**Task item**: Find the line containing "You are a computer-use" in the entries; transcribe it and all remaining lines through the end, exactly as they appear, but not the pictures.

(Data records)
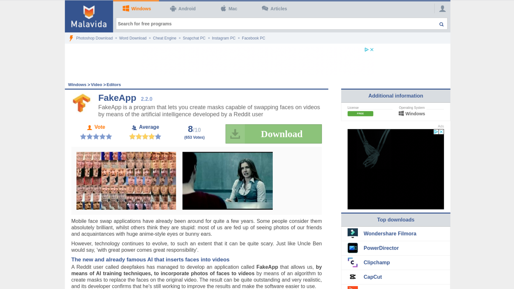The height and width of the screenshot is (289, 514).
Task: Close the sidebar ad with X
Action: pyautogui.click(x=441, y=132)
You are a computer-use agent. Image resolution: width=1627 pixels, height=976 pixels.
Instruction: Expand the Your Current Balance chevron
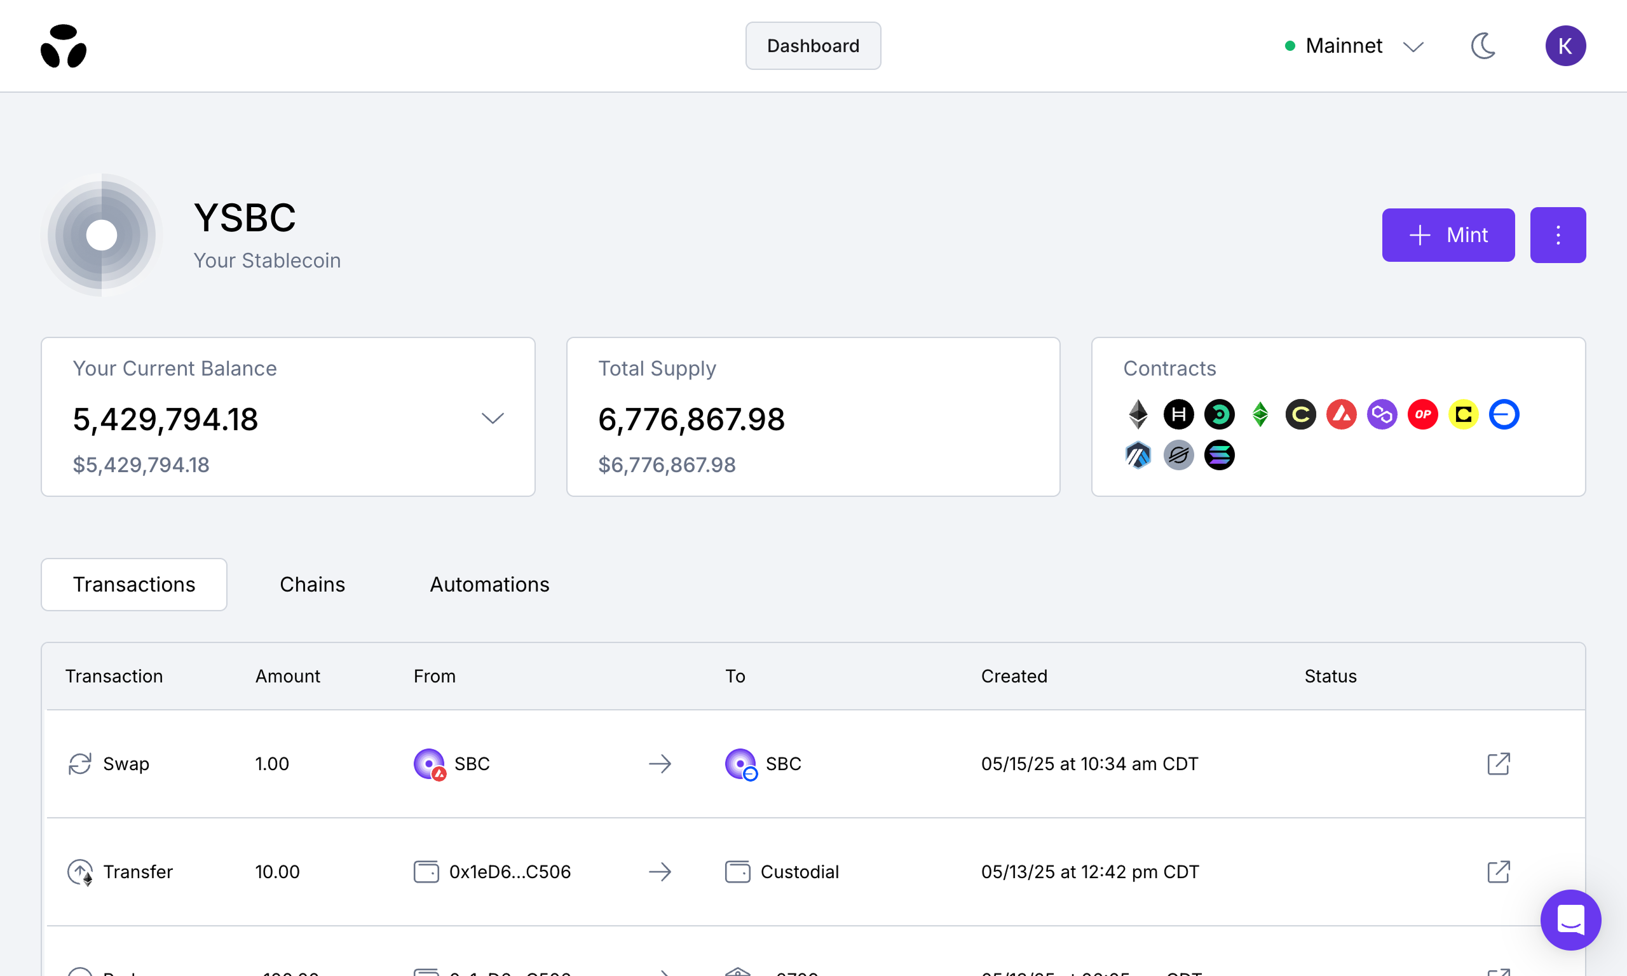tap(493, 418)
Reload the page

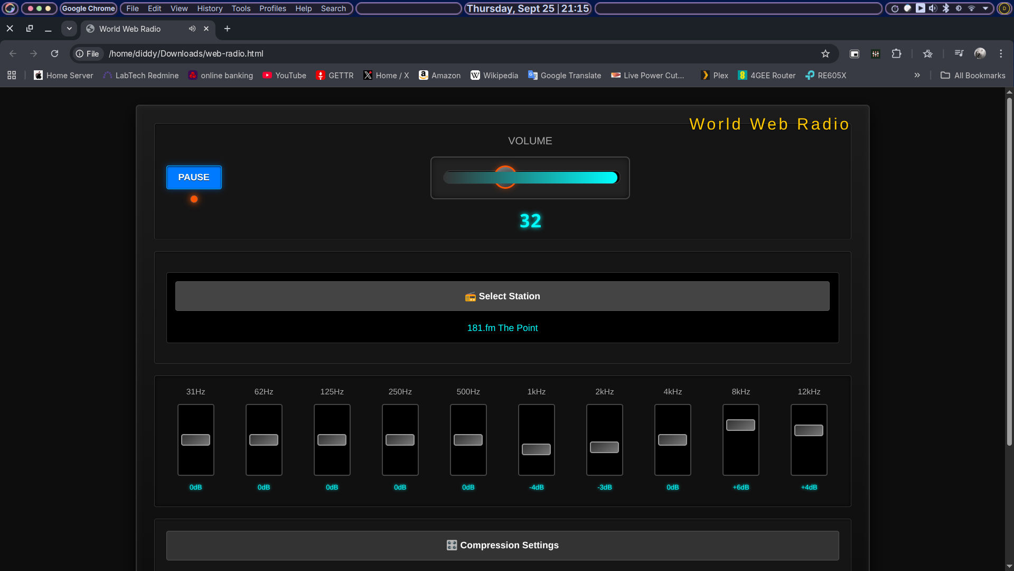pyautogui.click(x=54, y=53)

**Output of the task**:
You are a computer-use agent. Image resolution: width=1627 pixels, height=976 pixels.
Instruction: Expand the Your Current Balance chevron
tap(493, 418)
Reload the page

pyautogui.click(x=54, y=53)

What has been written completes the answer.